Should your company have a risk management strategy?

If your company raises a proportion of your revenues or pays a proportion of your costs in a foreign currency that is significant to your business, in our opinion you should have a solid risk management strategy in place. Strategies will vary in size and complexity according to the size and complexity of your business, but products are available that could help you approach your exposure in a sensible and measured manner.

Ibérica Restaurants is a group of restaurants with seven locations in the UK. They offer an ever-evolving menu of Spanish food in contemporary Iberian surroundings.

They have been a client of World First’s since 2010 and use World First to buy euros which are paid to suppliers, typically in Spain. These payments can be for traditional furniture, artisan meats, cheeses, wines, and much more.

Until recently they typically used forward contracts to buy euros three months ahead of time. A couple of weeks before the EU Referendum Ian, their Account Manager, reached out to discuss how potential moves in the market could affect their business.
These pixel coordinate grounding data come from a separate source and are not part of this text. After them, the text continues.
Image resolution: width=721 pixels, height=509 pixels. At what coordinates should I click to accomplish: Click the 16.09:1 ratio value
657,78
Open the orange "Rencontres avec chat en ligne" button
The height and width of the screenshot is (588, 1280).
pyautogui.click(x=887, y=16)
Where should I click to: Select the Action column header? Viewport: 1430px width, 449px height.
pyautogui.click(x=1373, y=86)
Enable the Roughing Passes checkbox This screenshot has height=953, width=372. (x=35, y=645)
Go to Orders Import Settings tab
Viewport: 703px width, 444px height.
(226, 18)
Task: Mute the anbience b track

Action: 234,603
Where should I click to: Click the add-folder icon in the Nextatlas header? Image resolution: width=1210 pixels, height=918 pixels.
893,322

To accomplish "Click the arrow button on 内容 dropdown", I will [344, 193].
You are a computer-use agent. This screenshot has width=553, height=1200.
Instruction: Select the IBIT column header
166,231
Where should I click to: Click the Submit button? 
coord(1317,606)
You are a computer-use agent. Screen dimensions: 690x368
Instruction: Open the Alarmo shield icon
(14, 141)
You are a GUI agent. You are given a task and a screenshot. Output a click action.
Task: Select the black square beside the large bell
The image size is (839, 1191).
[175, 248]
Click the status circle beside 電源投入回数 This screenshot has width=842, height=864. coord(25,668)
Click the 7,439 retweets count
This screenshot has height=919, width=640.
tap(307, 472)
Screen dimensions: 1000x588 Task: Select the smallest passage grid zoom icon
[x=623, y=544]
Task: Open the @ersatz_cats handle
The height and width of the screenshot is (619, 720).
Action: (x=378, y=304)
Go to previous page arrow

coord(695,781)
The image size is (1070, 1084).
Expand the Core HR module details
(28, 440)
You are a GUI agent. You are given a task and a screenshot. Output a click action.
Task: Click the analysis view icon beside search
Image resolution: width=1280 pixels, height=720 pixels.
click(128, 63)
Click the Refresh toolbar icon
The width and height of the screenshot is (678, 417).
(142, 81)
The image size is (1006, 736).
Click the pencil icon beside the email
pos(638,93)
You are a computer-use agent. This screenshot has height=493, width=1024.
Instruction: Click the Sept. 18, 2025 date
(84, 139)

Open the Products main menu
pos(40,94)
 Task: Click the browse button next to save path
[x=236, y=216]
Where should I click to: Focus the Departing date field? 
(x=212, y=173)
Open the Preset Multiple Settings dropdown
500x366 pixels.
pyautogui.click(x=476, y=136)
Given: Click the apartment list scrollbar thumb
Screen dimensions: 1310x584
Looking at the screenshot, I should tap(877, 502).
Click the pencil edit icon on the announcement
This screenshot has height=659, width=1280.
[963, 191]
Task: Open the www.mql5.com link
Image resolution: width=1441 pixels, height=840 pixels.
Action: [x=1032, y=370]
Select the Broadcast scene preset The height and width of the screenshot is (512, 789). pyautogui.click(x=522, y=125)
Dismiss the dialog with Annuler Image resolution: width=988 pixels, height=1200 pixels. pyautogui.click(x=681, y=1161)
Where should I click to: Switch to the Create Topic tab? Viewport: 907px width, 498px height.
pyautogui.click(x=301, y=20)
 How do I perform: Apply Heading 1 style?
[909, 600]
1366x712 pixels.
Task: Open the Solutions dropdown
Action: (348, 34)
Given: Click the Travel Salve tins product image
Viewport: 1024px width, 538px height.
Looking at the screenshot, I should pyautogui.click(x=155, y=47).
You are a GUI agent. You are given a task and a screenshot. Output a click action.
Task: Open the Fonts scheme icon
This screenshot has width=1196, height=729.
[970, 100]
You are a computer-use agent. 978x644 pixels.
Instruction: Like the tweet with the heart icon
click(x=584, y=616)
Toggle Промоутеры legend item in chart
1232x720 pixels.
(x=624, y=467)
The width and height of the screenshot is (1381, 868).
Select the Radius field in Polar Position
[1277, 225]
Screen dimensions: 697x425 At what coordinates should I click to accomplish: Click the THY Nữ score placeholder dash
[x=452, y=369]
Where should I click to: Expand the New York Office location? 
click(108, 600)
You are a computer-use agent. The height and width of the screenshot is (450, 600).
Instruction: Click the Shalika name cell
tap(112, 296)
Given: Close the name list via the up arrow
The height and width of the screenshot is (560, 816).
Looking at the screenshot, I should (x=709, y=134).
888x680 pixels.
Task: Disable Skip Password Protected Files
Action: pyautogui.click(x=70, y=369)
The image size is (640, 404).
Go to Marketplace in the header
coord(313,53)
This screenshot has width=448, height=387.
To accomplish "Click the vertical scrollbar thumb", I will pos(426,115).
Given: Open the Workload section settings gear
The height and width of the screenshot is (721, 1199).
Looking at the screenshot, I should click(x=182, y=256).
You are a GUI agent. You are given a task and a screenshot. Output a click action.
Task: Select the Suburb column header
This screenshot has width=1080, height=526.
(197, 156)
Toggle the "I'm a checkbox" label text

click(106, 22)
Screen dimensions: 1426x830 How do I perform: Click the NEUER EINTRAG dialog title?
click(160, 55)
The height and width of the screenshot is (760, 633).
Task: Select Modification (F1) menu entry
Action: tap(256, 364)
After a productive discussion which touched on Ibérica’s wish not to pass on higher costs to customers due to instability (which could have been a major factor from a lower GBP/EUR rate), they booked a six month forward contract.

Sarah Winter, their Finance Director, commented “Ibérica books forward contracts in order to stabilise our menu prices. In this case we recognised that it could be beneficial to buy more currency further forward due to the looming uncertainty heading into the referendum vote. We wanted to de-risk our menu to ensure our customers continue to receive the best value for money which we can only do if prices are not volatile, particularly in the short term.”

Following the referendum vote, the GBP/EUR rate fell sharply, meaning Ibérica’s forward contract allowed them to purchase euros at a beneficial rate for six months from the beginning of the contract. The key to this strategy was the decision to book a forward contract for greater certainty and so that they knew that the current prices they offer clients could remain stable for some time.